Tuesday, August 25, 2020

Surprising Footprints In The Grand Canyon Date Back 313 Million Years

Footprints found in the Grand Canyon, Arizona, reveal the journey that two creatures took when they walked up the sand dunes approximately 313 million years ago. The footprints were discovered when a huge boulder fell down in the Pennsylvanian Manakacha Formation, revealing the imprinted tracks.

The footprints belonged to a couple of four-legged shelled-egg-laying creatures belonging to the same species but they didn’t go together as they traveled up the sand dunes a few hours or even days apart from each other. Researchers found 28 footprints (each row containing four footprints three inches apart) with claw marks pointing forward from one of the creatures while the other set of prints didn’t contain claw marks on the right side which may suggest that its right foot could have been injured, causing it to limp. More specifically, the first creature walked towards its right side and traveled slower than the second animal.

Grand Canyon

The footprints were found by a Norwegian geology professor named Allan Krill who was out for a hike with several of his students when they came across the fallen boulder.

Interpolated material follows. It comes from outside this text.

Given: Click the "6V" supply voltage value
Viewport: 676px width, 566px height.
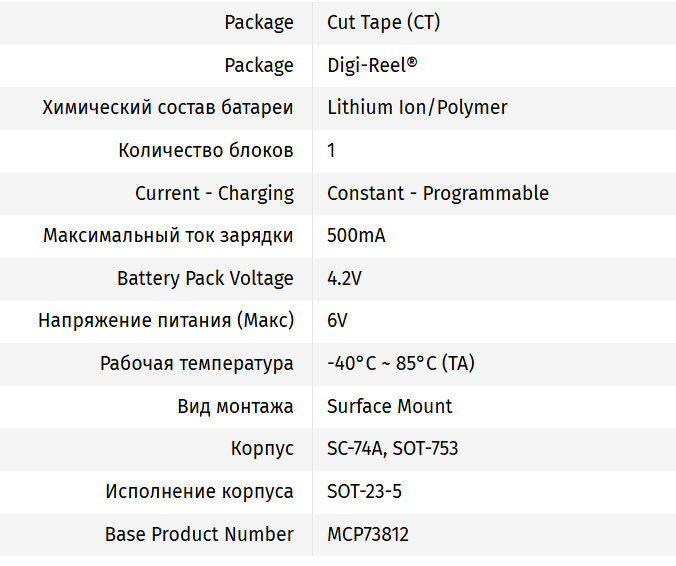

When they examined their “surprising discovery”, they noticed the footprints and immediately sent a picture to Krill’s colleague Stephen Rowland, who is a paleontologist at the University of Nevada Las Vegas.

Rowland explained how incredible this discovery was, “These are by far the oldest vertebrate tracks in Grand Canyon, which is known for its abundant fossil tracks.” He went on to say that “they are among the oldest tracks on Earth of shelled-egg-laying animals, such as reptiles, and the earliest evidence of vertebrate animals walking in sand dunes.” Several pictures of the footprints can be seen here.

Grand Canyon

The researchers found that the creatures that left the footprints walked in a specific gait pattern called a lateral-sequence walk which means that its legs on one side would move in sequence as its rear leg would move first, followed by its foreleg, and then the two legs on the opposite side of the animal would move forward. Basically, it would look similar to when cats and dogs walk slowly. “The Bright Angel Trail tracks document the use of this gait very early in the history of vertebrate animals. We previously had no information about that,” Rowland explained. Their study on the ancient footprints can be read in full here.